Meanwhile, beyond the matter of original intent is the interpretation of five critical words in the amendment: “subject to the jurisdiction thereof.” The administration has made those words the foundation of its argument, claiming that illegal immigrants are not subject to any US jurisdiction and therefore are not eligible for citizenship. The Justices’ collective perception of the meaning of those five words will be a critical factor likely to swing the decision one way or another.
Political Downdraft
This challenge to a long-standing interpretation of the 14th Amendment is yet another example of Trump front-loading his audacious agenda, presiding on the presumption that he has just two years to accomplish his most ambitious objectives. But the hundreds of Republicans running for the House and Senate this year would have to deal with the political downdraft of a decision striking down birthright citizenship for the children of illegal immigrants, just as midterm elections approach. While Hispanic voters demonstrated in 2024 that they do not support illegal immigration by swinging heavily in Trump’s direction, such a decision would provide an opening for the left to reclaim a vital demographic group or, at the very least, a ripe opportunity to renew their decade-long claim that Trump is a racist xenophobe. The question is, after all the over-the-top vitriol they have thrown at him while losing to him twice, whether anyone beyond the usual victims of Trump Derangement Syndrome will bother to listen.

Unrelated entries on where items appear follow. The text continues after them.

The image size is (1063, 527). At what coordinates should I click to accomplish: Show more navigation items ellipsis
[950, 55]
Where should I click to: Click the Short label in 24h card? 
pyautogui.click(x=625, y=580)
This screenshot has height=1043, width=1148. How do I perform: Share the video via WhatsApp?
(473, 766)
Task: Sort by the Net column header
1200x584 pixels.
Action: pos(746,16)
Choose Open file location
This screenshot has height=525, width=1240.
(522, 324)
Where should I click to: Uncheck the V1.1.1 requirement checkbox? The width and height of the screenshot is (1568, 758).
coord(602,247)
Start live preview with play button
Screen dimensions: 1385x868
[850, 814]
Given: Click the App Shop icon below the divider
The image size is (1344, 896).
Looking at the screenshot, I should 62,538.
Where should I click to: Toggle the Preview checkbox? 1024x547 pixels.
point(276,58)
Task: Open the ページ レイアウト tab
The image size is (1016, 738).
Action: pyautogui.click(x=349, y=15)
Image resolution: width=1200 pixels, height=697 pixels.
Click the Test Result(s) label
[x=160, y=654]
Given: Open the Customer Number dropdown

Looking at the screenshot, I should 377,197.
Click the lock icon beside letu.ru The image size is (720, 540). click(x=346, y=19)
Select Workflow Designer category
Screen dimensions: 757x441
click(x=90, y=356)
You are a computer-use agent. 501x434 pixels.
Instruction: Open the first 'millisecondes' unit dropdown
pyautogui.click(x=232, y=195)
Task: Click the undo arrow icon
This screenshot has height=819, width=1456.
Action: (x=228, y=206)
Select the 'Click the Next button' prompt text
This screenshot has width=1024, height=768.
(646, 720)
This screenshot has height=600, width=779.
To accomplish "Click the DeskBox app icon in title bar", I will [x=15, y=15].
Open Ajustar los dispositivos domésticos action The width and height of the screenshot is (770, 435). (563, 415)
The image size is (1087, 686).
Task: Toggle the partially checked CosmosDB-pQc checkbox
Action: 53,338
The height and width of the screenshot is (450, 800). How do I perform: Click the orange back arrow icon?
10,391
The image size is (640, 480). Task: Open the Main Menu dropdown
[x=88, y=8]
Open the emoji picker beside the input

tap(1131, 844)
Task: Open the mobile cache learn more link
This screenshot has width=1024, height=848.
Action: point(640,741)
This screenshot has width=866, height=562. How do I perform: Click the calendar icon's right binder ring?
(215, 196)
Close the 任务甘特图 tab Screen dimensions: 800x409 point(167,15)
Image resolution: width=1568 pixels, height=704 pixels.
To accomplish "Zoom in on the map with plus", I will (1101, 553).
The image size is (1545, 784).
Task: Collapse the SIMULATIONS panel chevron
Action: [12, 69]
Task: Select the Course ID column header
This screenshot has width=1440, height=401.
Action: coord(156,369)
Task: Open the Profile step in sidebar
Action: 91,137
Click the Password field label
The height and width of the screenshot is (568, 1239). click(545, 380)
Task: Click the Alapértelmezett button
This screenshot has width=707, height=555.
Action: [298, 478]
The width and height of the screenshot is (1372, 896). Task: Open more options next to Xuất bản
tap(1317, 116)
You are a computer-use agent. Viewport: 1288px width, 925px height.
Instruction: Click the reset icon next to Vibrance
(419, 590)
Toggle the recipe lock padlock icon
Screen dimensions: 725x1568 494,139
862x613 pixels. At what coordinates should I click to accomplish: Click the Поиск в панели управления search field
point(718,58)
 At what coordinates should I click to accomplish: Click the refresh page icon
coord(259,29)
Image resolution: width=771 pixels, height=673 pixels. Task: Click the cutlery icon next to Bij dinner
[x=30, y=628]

While Trump, as president, has tested the limits of his constitutional powers to a degree we have rarely, if ever, witnessed, the matter facing the Supreme Court today could lead to the greatest sea change of his administration since the closure of the southern border. The argument over this issue is another branch of Trump’s tireless efforts to end and punish illegal immigration, doing the dirty work other presidents refused to do. For all he has achieved as the 47th president, Trump was presented with a rare opportunity as the 45th to change the entire direction of the Supreme Court. He did so, successfully appointing three Justices in four years, and now he hopes a mostly, but not entirely, friendly Court will deliver a decision that adds another layer of game-changing reform to his historic legacy.